De Raad stelt vast dat, zoals ook namens appellante is bericht, het nieuwe besluit van het Uwv geheel tegemoet komt aan het hoger beroep van appellante tegen het bestreden besluit, zodat op grond van artikel 6:19, eerste lid, van de Algemene wet bestuursrecht (Awb) dit beroep niet wordt geacht mede te zijn gericht tegen dit besluit.
Uit ’s-Raads uitspraak van 4 februari 1997, LJN: ZB6628, volgt dat in zo’n geval belang bij een beoordeling van het bestreden besluit in beginsel is komen te vervallen, tenzij van zo’n belang blijkt, bijvoorbeeld omdat verzocht is om het toekennen van een schadevergoeding op grond van artikel 8:73 van de Awb.
De Raad stelt in dit verband vast dat verzocht is om toekenning van de wettelijke rente over de na te betalen WAO-uitkering.
Namens appellante is voorts verzocht om het Uwv te veroordelen in de proceskosten en het griffierecht in beroep en hoger beroep.
Nu het Uwv niet heeft betwist dat aldus aan appellante is tegemoetgekomen, ziet de Raad aanleiding om de aangevallen uitspraak en het bestreden besluit te vernietigen, de gevraagde schadevergoeding toe te wijzen en het Uwv te veroordelen in de kosten die appellante in verband met de behandeling het beroep en het hoger beroep redelijkerwijs heeft moeten maken.
Met betrekking tot de berekening van de verschuldigde wettelijke rente verwijst de Raad naar zijn uitspraak van 1 november 1995, gepubliceerd in JB 1995/314.
De proceskosten worden, ingevolge het Besluit proceskosten bestuursrecht, begroot op
€ 644,- voor verleende rechtsbijstand in beroep en € 644,- voor verleende rechtsbijstand in hoger beroep.
De door appellante gevraagde vergoeding van reiskosten wordt begroot op € 21,78.
Ten aanzien van de geclaimde kosten voor medisch advies merkt de Raad het volgende op.
Gemachtigde van appellante heeft bij zijn verzoek om proceskostenveroordeling een aantal kopieën bijgesloten van een aantal nota’s die zijn advocatenkantoor aan appellante verzonden heeft en waarop de post “medische kosten (naar verwachting)” vermeld staat.

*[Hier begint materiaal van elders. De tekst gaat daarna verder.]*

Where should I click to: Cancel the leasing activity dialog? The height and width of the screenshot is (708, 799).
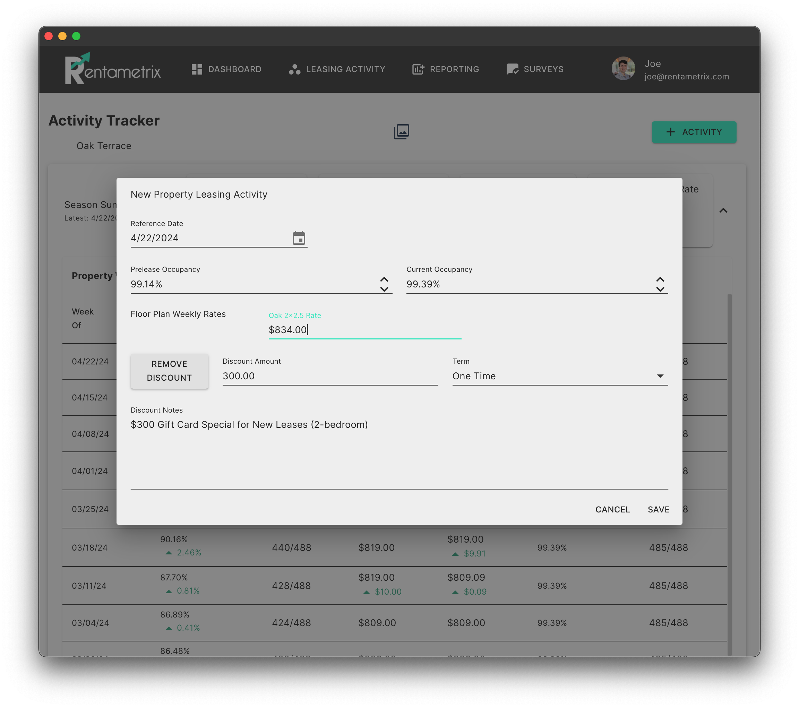point(612,510)
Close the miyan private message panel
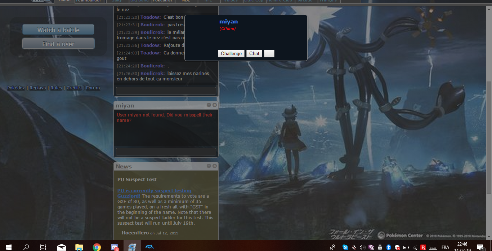Image resolution: width=492 pixels, height=251 pixels. [215, 105]

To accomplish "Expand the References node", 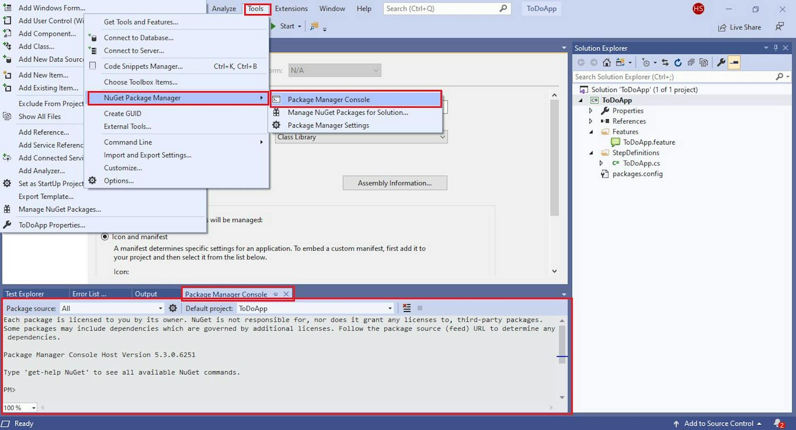I will 590,121.
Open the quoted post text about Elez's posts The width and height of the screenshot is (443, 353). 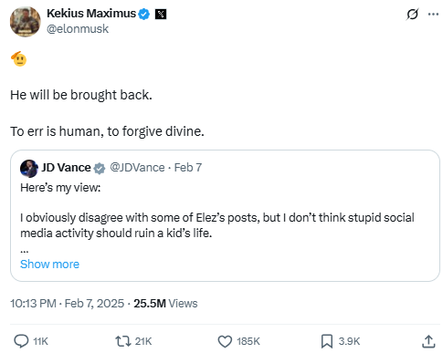point(217,225)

De Raad is van oordeel dat deze bedragen te aspecifiek zijn om voor vergoeding in aanmerking te komen en dat daarnaast ook geen duidelijk direct verband bestaat met de eventuele kosten voor het in opdracht van de gemachtigde opgemaakte rapport van
2 juni 2004 door de huisarts J.A.M. Galesloot, noch met kosten voor overig ingewonnen medisch advies.
Beslist wordt als volgt.
III. BESLISSING
De Centrale Raad van Beroep,
Recht doende:
Vernietigt de aangevallen uitspraak;
Verklaart het inleidend beroep tegen het bestreden besluit gegrond en vernietigt dat besluit;
Veroordeelt het Uitvoeringsinstituut werknemersverzekeringen tot vergoeding van schade als hiervoor is aangegeven;
Veroordeelt de Raad van bestuur van het Uitvoeringsinstituut werknemersverzekeringen in de proceskosten van appellante in eerste aanleg en in hoger beroep tot een bedrag groot € 1.309,78 te betalen door het Uitvoeringsinstituut werknemersverzekeringen aan appellante;
Bepaalt dat het Uitvoeringsinstituut werknemersverzekeringen aan appellante het betaalde griffierecht van € 140,- vergoedt.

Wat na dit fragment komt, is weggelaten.